### [ENTRIES SHOWN]

* * * * * * * * *

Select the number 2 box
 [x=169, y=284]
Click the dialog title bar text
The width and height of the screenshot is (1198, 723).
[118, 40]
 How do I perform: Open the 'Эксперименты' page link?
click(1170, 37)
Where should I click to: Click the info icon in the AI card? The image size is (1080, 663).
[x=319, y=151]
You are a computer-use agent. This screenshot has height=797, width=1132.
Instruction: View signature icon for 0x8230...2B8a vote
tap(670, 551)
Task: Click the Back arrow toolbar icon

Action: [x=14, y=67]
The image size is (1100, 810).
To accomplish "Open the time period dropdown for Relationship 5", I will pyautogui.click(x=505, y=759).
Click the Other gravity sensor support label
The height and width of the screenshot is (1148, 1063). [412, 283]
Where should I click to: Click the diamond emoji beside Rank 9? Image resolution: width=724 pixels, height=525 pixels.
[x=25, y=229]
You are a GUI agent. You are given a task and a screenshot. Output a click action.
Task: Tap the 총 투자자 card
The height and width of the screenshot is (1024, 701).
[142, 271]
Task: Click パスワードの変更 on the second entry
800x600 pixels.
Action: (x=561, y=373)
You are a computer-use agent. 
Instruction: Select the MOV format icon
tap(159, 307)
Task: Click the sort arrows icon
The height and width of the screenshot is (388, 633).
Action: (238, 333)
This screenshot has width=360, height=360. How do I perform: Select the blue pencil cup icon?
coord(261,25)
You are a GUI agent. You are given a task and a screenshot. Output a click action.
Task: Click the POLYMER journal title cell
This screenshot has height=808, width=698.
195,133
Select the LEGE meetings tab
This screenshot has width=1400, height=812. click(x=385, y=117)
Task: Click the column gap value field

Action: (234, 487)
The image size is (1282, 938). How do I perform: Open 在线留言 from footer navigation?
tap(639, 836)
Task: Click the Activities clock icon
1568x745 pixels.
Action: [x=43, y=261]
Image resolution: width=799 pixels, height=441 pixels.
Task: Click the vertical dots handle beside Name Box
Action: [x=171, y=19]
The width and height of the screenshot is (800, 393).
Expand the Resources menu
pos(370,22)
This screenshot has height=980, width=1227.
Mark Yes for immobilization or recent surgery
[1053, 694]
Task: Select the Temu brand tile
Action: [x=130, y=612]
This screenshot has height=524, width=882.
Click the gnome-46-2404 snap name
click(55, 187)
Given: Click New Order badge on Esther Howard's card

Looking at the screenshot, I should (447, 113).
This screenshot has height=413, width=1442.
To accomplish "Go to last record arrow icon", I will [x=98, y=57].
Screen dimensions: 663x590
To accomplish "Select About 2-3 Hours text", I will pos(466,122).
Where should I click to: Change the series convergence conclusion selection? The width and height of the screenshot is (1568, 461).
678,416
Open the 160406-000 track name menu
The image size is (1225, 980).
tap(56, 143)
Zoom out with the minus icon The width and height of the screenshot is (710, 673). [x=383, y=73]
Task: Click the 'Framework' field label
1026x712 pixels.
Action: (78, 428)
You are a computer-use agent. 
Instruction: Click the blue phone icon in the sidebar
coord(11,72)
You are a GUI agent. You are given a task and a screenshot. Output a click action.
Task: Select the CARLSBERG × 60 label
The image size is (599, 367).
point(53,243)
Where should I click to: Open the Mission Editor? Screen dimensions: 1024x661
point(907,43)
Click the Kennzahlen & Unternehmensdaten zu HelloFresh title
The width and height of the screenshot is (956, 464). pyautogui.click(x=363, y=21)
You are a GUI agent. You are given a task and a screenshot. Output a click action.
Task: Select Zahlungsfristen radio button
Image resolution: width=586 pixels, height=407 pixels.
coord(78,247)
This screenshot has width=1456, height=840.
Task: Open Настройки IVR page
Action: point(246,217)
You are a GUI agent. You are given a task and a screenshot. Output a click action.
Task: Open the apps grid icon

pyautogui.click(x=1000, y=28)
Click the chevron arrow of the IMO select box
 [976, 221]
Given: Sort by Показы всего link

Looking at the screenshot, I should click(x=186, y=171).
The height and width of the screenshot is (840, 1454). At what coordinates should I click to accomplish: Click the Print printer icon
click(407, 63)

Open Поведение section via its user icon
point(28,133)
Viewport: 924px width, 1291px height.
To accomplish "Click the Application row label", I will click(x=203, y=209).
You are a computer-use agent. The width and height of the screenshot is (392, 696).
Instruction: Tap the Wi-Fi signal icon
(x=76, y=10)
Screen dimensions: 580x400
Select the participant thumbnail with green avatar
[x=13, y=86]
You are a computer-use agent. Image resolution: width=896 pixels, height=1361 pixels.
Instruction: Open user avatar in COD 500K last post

* * * * * * * * *

### [WHAT THE EXERCISE ASKS]
The full listing above should be returned exactly as supplied.

### [RESPONSE AREA]
Select the number 2 box
 [x=169, y=284]
Click the dialog title bar text
The width and height of the screenshot is (1198, 723).
[118, 40]
 How do I perform: Open the 'Эксперименты' page link?
click(1170, 37)
Where should I click to: Click the info icon in the AI card? The image size is (1080, 663).
[x=319, y=151]
You are a computer-use agent. This screenshot has height=797, width=1132.
Instruction: View signature icon for 0x8230...2B8a vote
tap(670, 551)
Task: Click the Back arrow toolbar icon

Action: [x=14, y=67]
The image size is (1100, 810).
To accomplish "Open the time period dropdown for Relationship 5", I will pyautogui.click(x=505, y=759).
Click the Other gravity sensor support label
The height and width of the screenshot is (1148, 1063). [412, 283]
Where should I click to: Click the diamond emoji beside Rank 9? Image resolution: width=724 pixels, height=525 pixels.
[x=25, y=229]
You are a GUI agent. You are given a task and a screenshot. Output a click action.
Task: Tap the 총 투자자 card
The height and width of the screenshot is (1024, 701).
[142, 271]
Task: Click パスワードの変更 on the second entry
800x600 pixels.
Action: (x=561, y=373)
You are a computer-use agent. 
Instruction: Select the MOV format icon
tap(159, 307)
Task: Click the sort arrows icon
The height and width of the screenshot is (388, 633).
Action: (238, 333)
This screenshot has width=360, height=360. How do I perform: Select the blue pencil cup icon?
coord(261,25)
You are a GUI agent. You are given a task and a screenshot. Output a click action.
Task: Click the POLYMER journal title cell
This screenshot has height=808, width=698.
195,133
Select the LEGE meetings tab
This screenshot has width=1400, height=812. click(x=385, y=117)
Task: Click the column gap value field

Action: (234, 487)
The image size is (1282, 938). How do I perform: Open 在线留言 from footer navigation?
tap(639, 836)
Task: Click the Activities clock icon
1568x745 pixels.
Action: [x=43, y=261]
Image resolution: width=799 pixels, height=441 pixels.
Task: Click the vertical dots handle beside Name Box
Action: [x=171, y=19]
The width and height of the screenshot is (800, 393).
Expand the Resources menu
pos(370,22)
This screenshot has height=980, width=1227.
Mark Yes for immobilization or recent surgery
[1053, 694]
Task: Select the Temu brand tile
Action: [x=130, y=612]
This screenshot has height=524, width=882.
Click the gnome-46-2404 snap name
click(55, 187)
Given: Click New Order badge on Esther Howard's card

Looking at the screenshot, I should (447, 113).
This screenshot has height=413, width=1442.
To accomplish "Go to last record arrow icon", I will [x=98, y=57].
Screen dimensions: 663x590
To accomplish "Select About 2-3 Hours text", I will pos(466,122).
Where should I click to: Change the series convergence conclusion selection? The width and height of the screenshot is (1568, 461).
678,416
Open the 160406-000 track name menu
The image size is (1225, 980).
tap(56, 143)
Zoom out with the minus icon The width and height of the screenshot is (710, 673). [x=383, y=73]
Task: Click the 'Framework' field label
1026x712 pixels.
Action: (78, 428)
You are a computer-use agent. 
Instruction: Click the blue phone icon in the sidebar
coord(11,72)
You are a GUI agent. You are given a task and a screenshot. Output a click action.
Task: Select the CARLSBERG × 60 label
The image size is (599, 367).
point(53,243)
Where should I click to: Open the Mission Editor? Screen dimensions: 1024x661
point(907,43)
Click the Kennzahlen & Unternehmensdaten zu HelloFresh title
The width and height of the screenshot is (956, 464). pyautogui.click(x=363, y=21)
You are a GUI agent. You are given a task and a screenshot. Output a click action.
Task: Select Zahlungsfristen radio button
Image resolution: width=586 pixels, height=407 pixels.
coord(78,247)
This screenshot has width=1456, height=840.
Task: Open Настройки IVR page
Action: point(246,217)
You are a GUI agent. You are given a task and a screenshot. Output a click action.
Task: Open the apps grid icon

pyautogui.click(x=1000, y=28)
Click the chevron arrow of the IMO select box
 [976, 221]
Given: Sort by Показы всего link

Looking at the screenshot, I should click(x=186, y=171).
The height and width of the screenshot is (840, 1454). At what coordinates should I click to accomplish: Click the Print printer icon
click(407, 63)

Open Поведение section via its user icon
point(28,133)
Viewport: 924px width, 1291px height.
To accomplish "Click the Application row label", I will click(x=203, y=209).
You are a computer-use agent. The width and height of the screenshot is (392, 696).
Instruction: Tap the Wi-Fi signal icon
(x=76, y=10)
Screen dimensions: 580x400
Select the participant thumbnail with green avatar
[x=13, y=86]
You are a computer-use agent. Image resolution: width=896 pixels, height=1361 pixels.
Instruction: Open user avatar in COD 500K last post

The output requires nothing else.